=== MATERIAL FOR THIS TASK ===
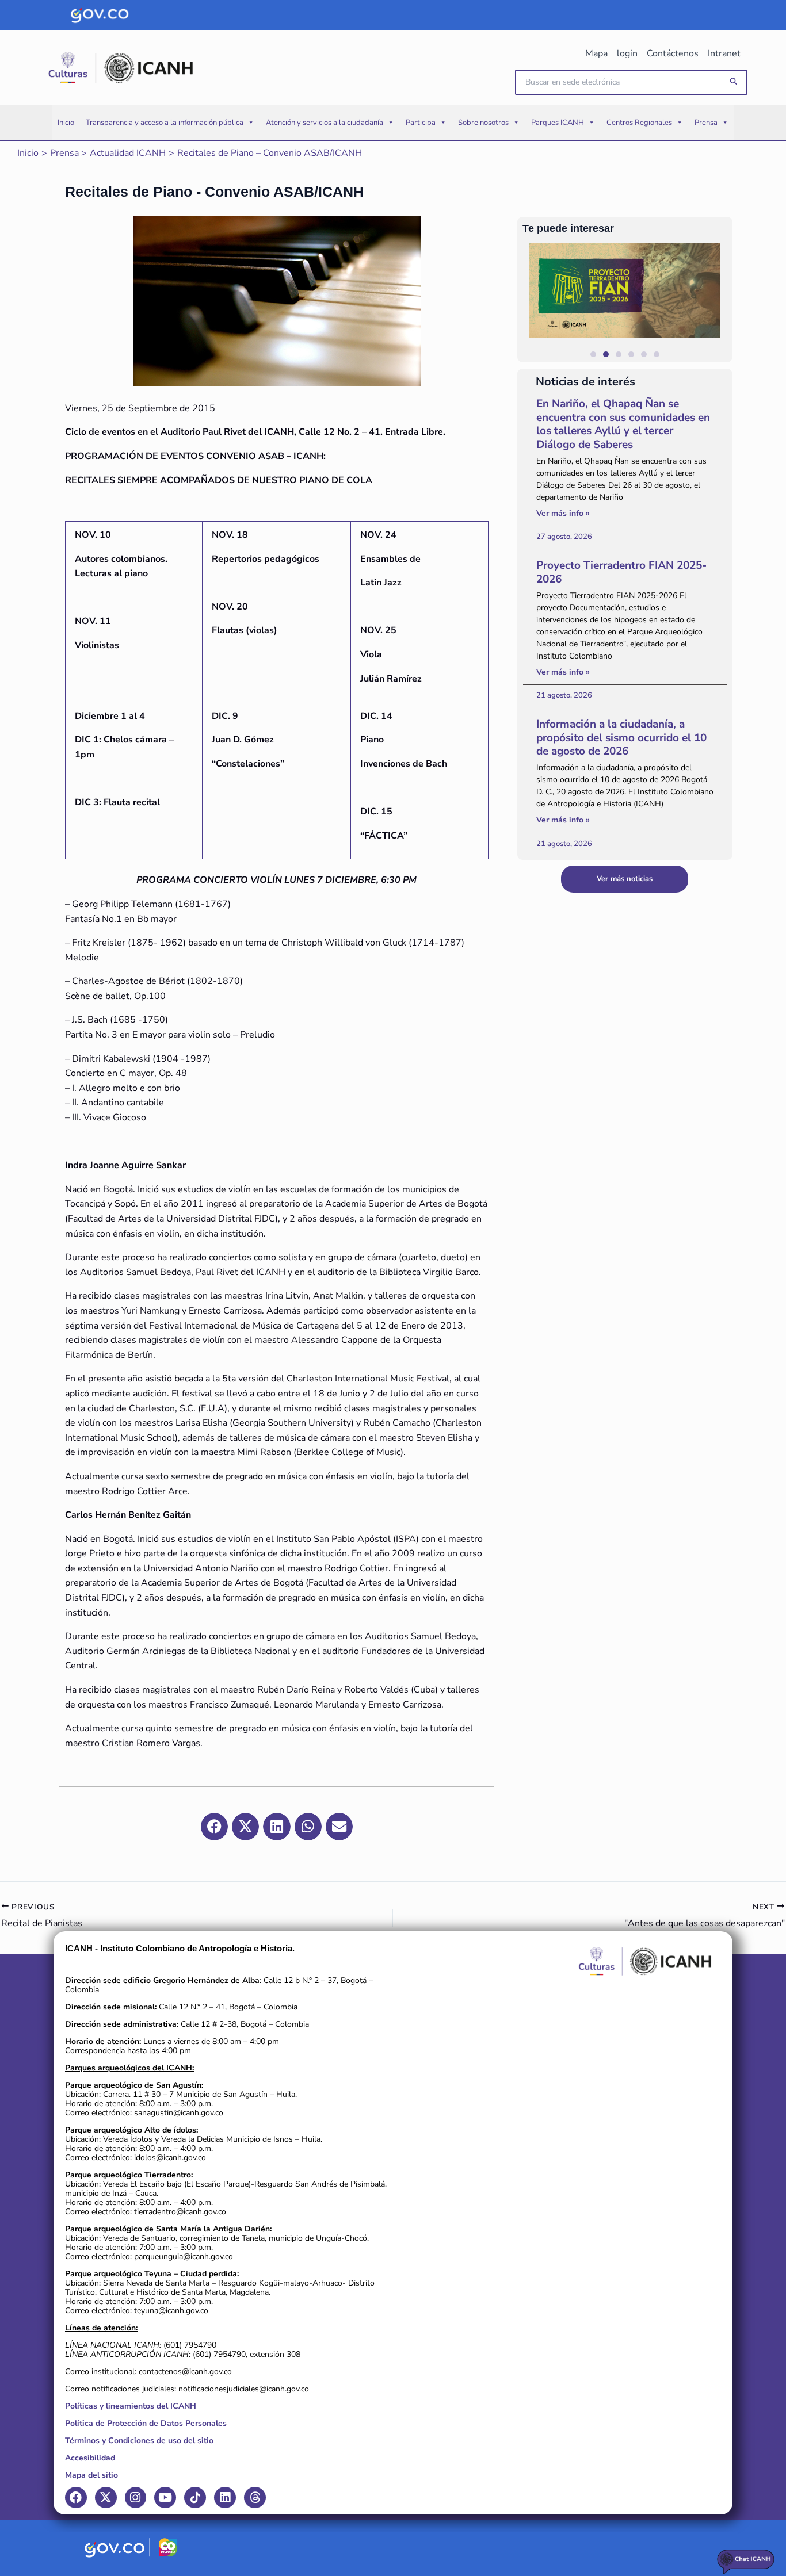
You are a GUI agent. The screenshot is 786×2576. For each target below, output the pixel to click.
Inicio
===
=== MATERIAL FOR THIS TASK ===
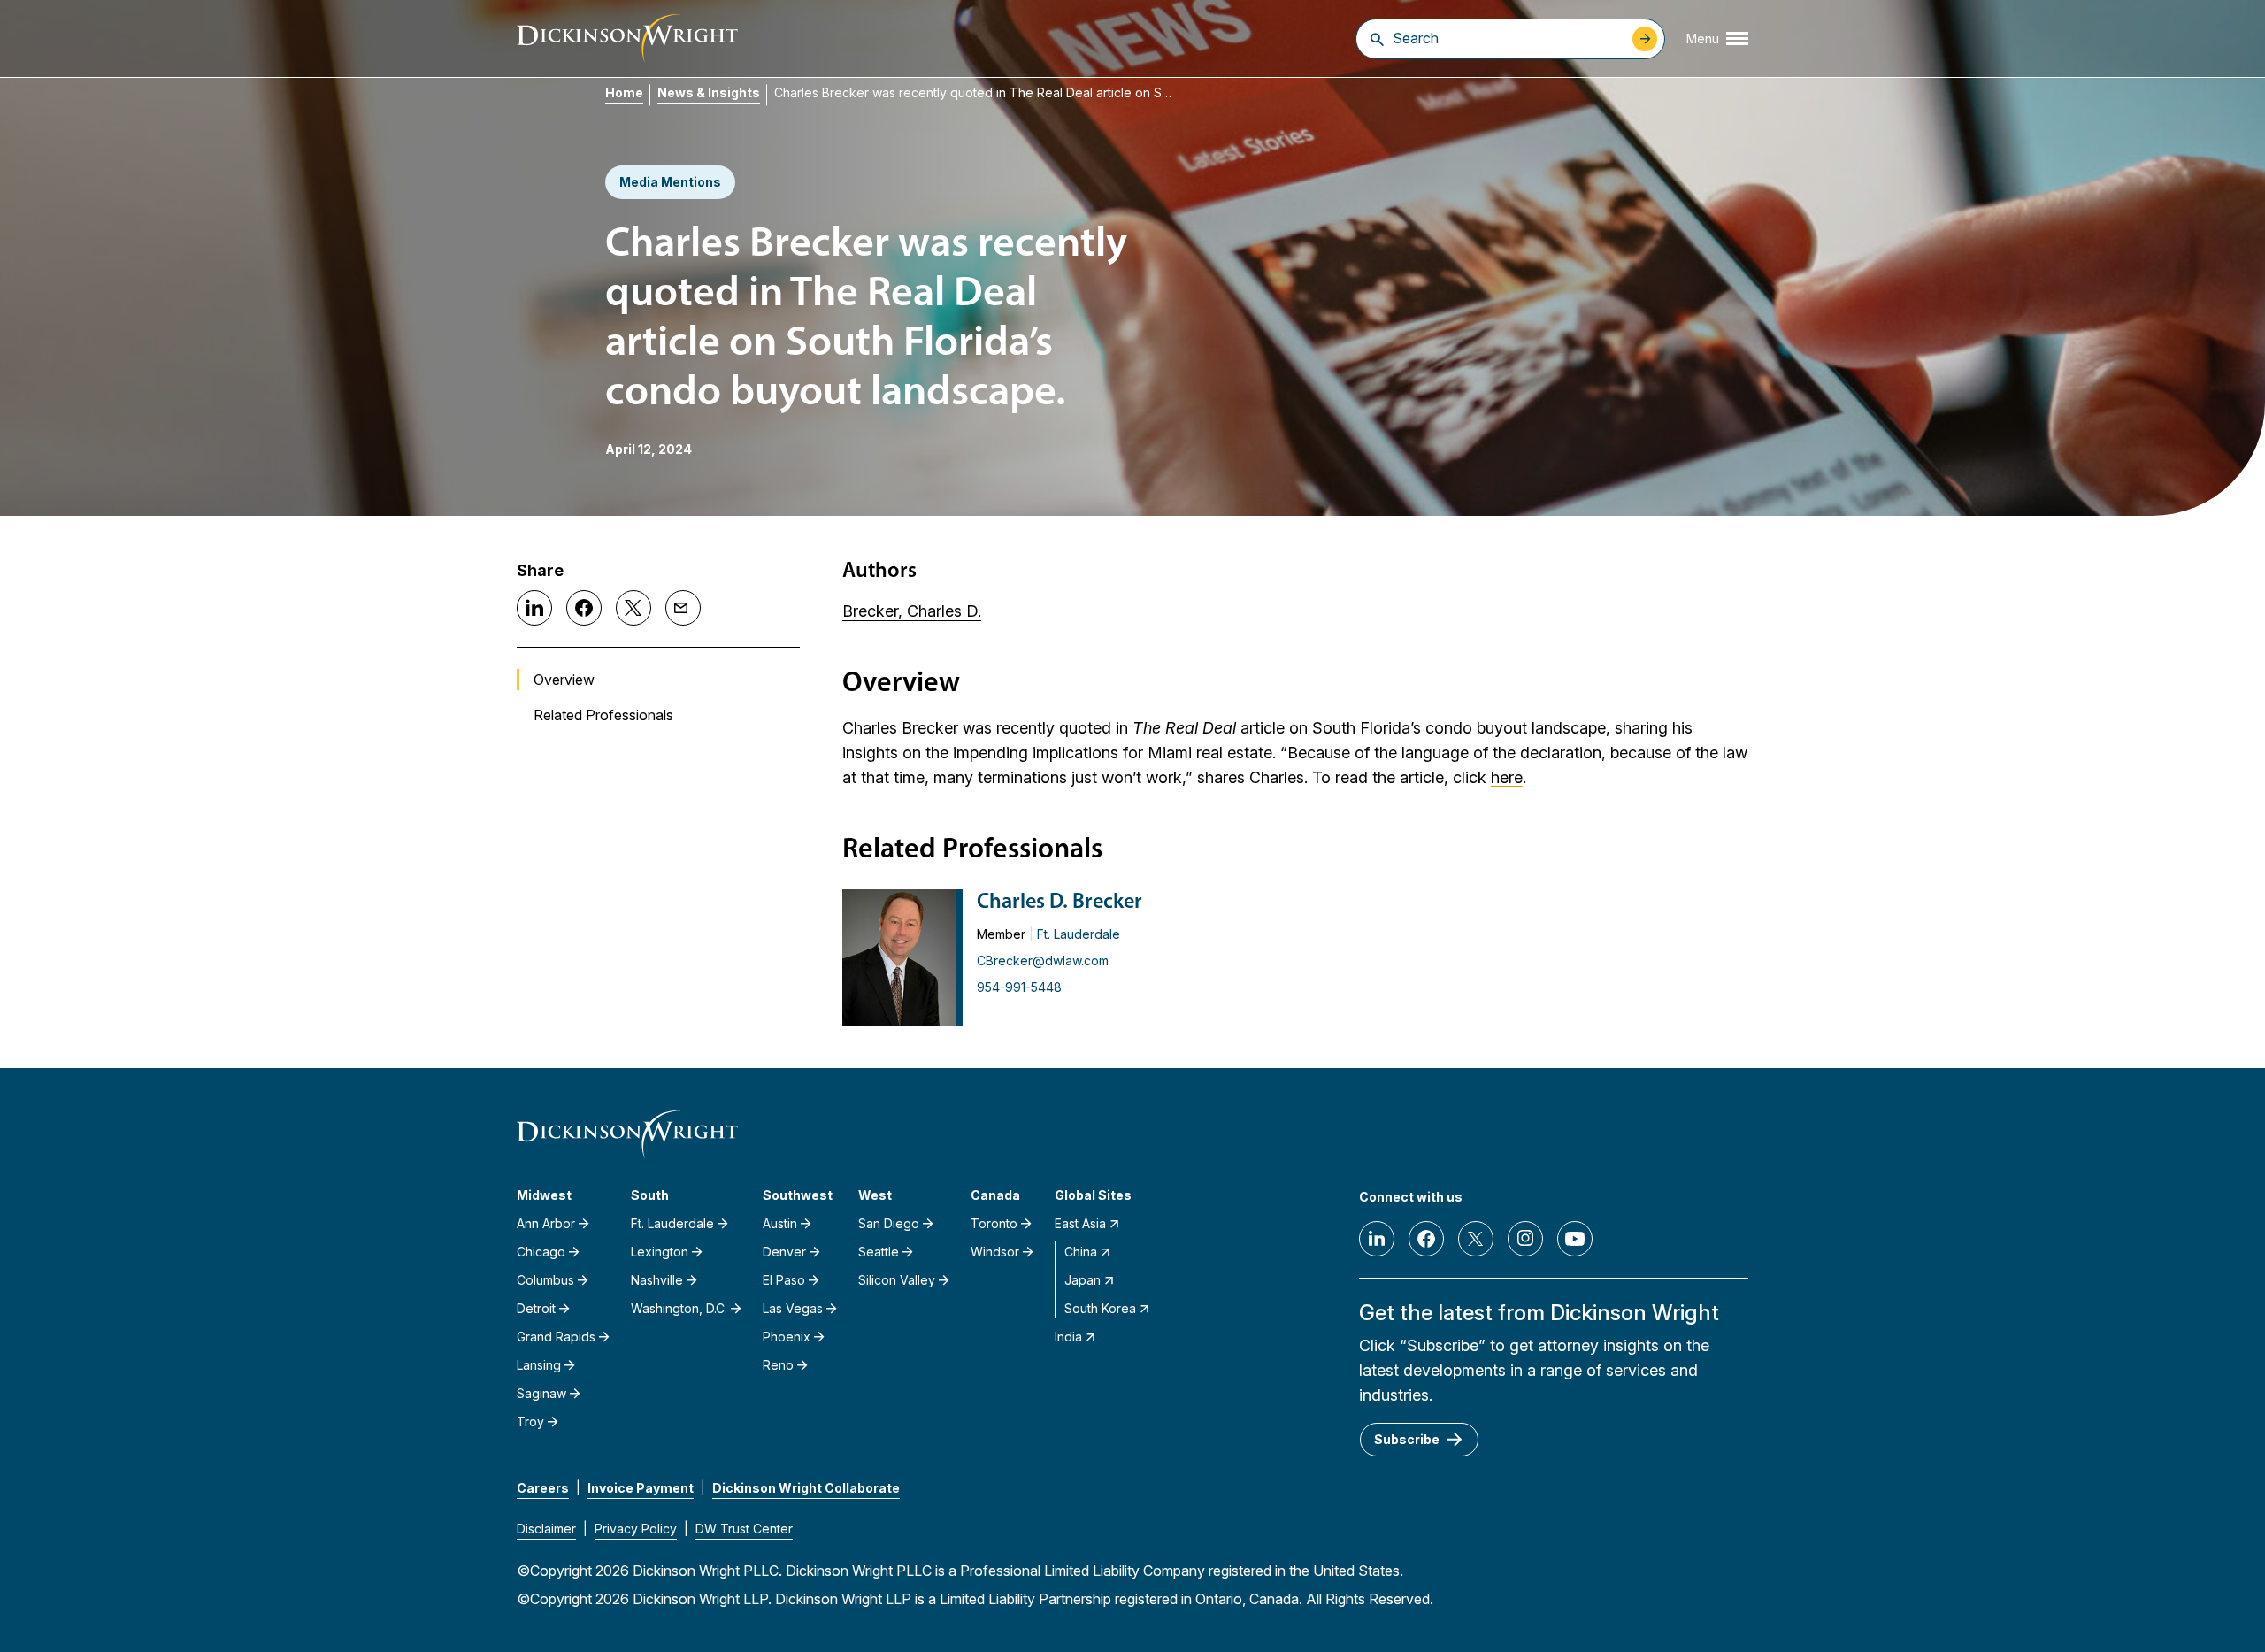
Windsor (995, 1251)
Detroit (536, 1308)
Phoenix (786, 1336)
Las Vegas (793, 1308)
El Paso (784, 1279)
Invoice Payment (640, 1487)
===
▶ **AIM OF THE TASK**
What you give back should be only the lines of the records above, starting at the line with "Windsor (995, 1251)" and ending at the line with "Invoice Payment (640, 1487)", restated word for word.

▶ **RESPONSE TO THE EXERCISE**
Windsor (995, 1251)
Detroit (536, 1308)
Phoenix (786, 1336)
Las Vegas (793, 1308)
El Paso (784, 1279)
Invoice Payment (640, 1487)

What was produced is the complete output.